Foued Mohamed-Aggad, 23, was born in Strasbourg. He traveled to Syria at the end of 2013 together with his brother Karim and a group of about a dozen men, according to police sources.
The other two Bataclan attackers, Omar Ismail Mostefai, 29, and former Paris bus driver Samy Amimour, 28, were also French nationals who had traveled to Syria.
It has emerged that one of Amimour’s first steps in learning how to use weapons took place in April 2012, when he enrolled at the National Police Shooting Club (ANTP) in Paris after obtaining a license.
WDR also reported that the mastermind behind the Paris attacks, Abdelhamid Abaaoud, acted under a pseudonym, Abu Omar Al-Beliki. Abaaoud was killed in an anti-terrorist raid in the Paris suburb of Saint-Denis in November 2015.
On Thursday it was revealed that a batch of leaked Islamic State (IS, formerly ISIS/ISIL) documents with the names of 22,000 militants from 51 countries was passed to UK security services. The papers, which were obtained by Sky News via a defector, could expose terrorists planning attacks in Europe.
The files reportedly contain data on Islamic State recruits from all over the world, including the UK and rest of Europe, the US, Canada, North Africa and the Middle East.

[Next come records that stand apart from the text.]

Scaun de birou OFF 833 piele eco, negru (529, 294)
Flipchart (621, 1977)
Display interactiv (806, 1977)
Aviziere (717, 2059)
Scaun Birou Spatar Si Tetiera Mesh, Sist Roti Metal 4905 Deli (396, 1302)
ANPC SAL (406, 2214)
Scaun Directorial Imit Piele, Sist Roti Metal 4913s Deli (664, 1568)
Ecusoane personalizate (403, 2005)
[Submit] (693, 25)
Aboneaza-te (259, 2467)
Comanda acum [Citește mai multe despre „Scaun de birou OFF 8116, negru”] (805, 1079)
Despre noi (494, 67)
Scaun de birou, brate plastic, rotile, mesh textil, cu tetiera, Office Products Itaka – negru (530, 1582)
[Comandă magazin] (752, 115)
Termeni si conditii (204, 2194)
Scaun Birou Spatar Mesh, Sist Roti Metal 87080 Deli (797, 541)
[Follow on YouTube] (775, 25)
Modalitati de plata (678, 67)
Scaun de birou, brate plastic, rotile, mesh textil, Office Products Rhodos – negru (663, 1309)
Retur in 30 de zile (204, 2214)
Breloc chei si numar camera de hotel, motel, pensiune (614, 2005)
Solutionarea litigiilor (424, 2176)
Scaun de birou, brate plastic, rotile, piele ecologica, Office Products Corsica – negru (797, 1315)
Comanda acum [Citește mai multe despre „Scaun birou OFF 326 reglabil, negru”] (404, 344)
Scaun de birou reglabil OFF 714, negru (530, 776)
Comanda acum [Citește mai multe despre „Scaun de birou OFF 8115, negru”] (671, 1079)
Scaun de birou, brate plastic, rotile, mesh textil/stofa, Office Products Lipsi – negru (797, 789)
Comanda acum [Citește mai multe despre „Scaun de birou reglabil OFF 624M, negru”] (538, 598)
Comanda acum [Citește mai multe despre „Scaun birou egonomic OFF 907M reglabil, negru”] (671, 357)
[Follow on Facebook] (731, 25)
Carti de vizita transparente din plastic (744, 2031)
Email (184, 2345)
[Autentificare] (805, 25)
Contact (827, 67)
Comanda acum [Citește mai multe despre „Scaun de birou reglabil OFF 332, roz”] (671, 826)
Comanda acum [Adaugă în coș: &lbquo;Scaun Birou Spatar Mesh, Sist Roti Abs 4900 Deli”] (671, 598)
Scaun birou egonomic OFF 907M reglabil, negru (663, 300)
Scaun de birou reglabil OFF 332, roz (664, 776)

The documents feature the names of infamous IS members such as Abdel-Majed Abdel Bary, a former London rapper turned jihadi fighter, who joined the terror group in 2013 and is primarily known for an image he uploaded on Twitter last August of him with the severed head of a Syrian Army soldier. Another is Junaid Hussain, a British computer hacker who had been working for Islamic State until he was killed last August in a drone attack.
Europol director Robert Wainwright said on Friday that the police organization is “in contact with the British and German authorities regarding the veracity and wider availability of the information.”
“If the provenance and accuracy of the information is confirmed, it undoubtedly represents a significant intelligence gain for Western authorities and should be exploited fully,” Wainwright said.